How does the workplace culture and Amazon’s corporate culture in general distinguish themselves?

I work with people who are smart and outgoing and are logical thinkers. Talks with them are always constructive and leading to personal growth in many different ways. I like that most of them come from engineering backgrounds, unlike me and a few other guys who are originally economists, because mathematical thinking is what helps us do our work faster and more efficiently. Amazon is upholding this culture by hiring people who share its values and mindset, and this is probably what lies at its core.

There's no official dress code and no one cares where you are working from. It’s what you deliver as results. That is, indeed, a winning workplace strategy

What kind of a career path do you see for yourself at Amazon?

Our office is growing swiftly. I was the fifth or the sixth to join the team and now we are more than thirty compared to one and half year ago. Amazon sees its employees changing teams and designations as a beneficial experience that brings them new competencies. Horizontal promotion is easier here. I am planning to remain under the same designation but with an increased work horizon, taking the best advantage of what this huge company offers.

Your knowledge of economics, how can you measure its usefulness in your job?
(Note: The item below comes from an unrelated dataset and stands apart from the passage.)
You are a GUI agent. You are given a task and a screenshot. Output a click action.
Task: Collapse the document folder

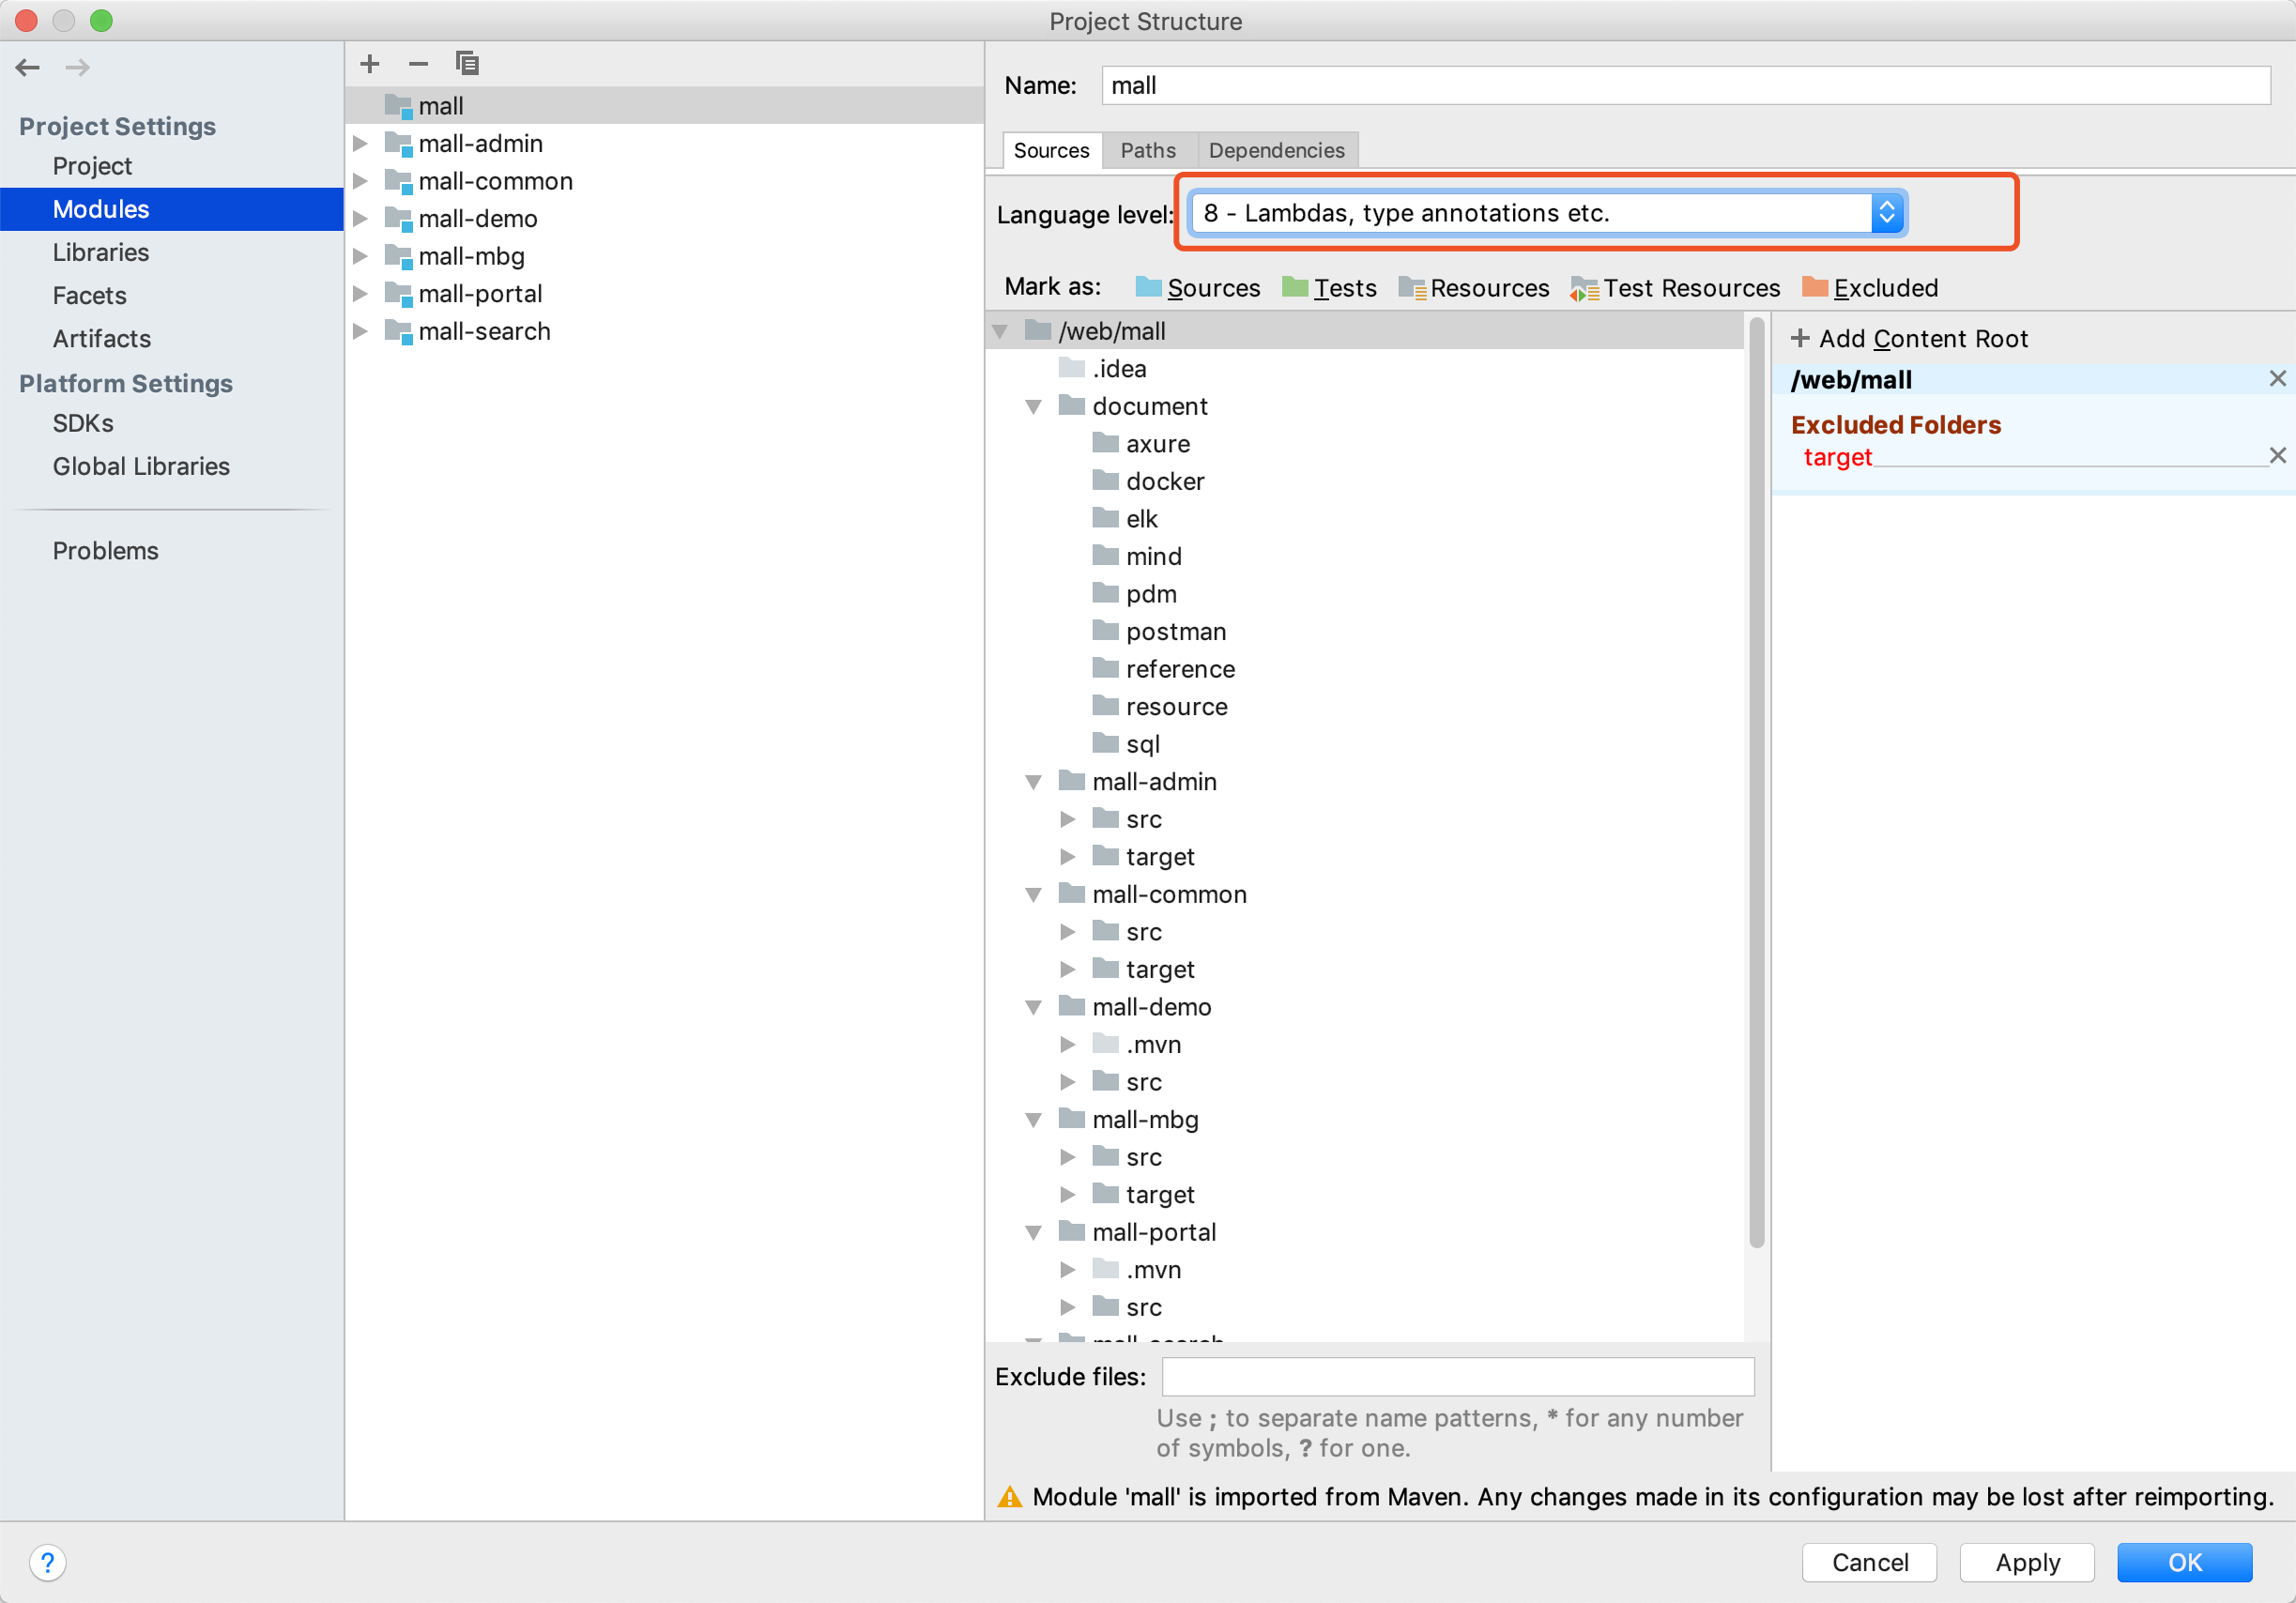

This question brings me to start using Statistical and Economic Analysis to measure my life. The most important thing a good university instills is constructive thinking. To put it simply, a good university teaches you the basics of logic and critical analysis for you to be able to use them as tools for out-of-the-box solutions. This ability, as I learned from my experience, will come in handy in any workplace. It’s not the applied skills – these come with practice – it’s this ability that one should seek in universities in the first place. And this is also the reason why the world’s most influencial schools are sticking to the academic culture of the fundamental education as what can shape the right kind of mindset.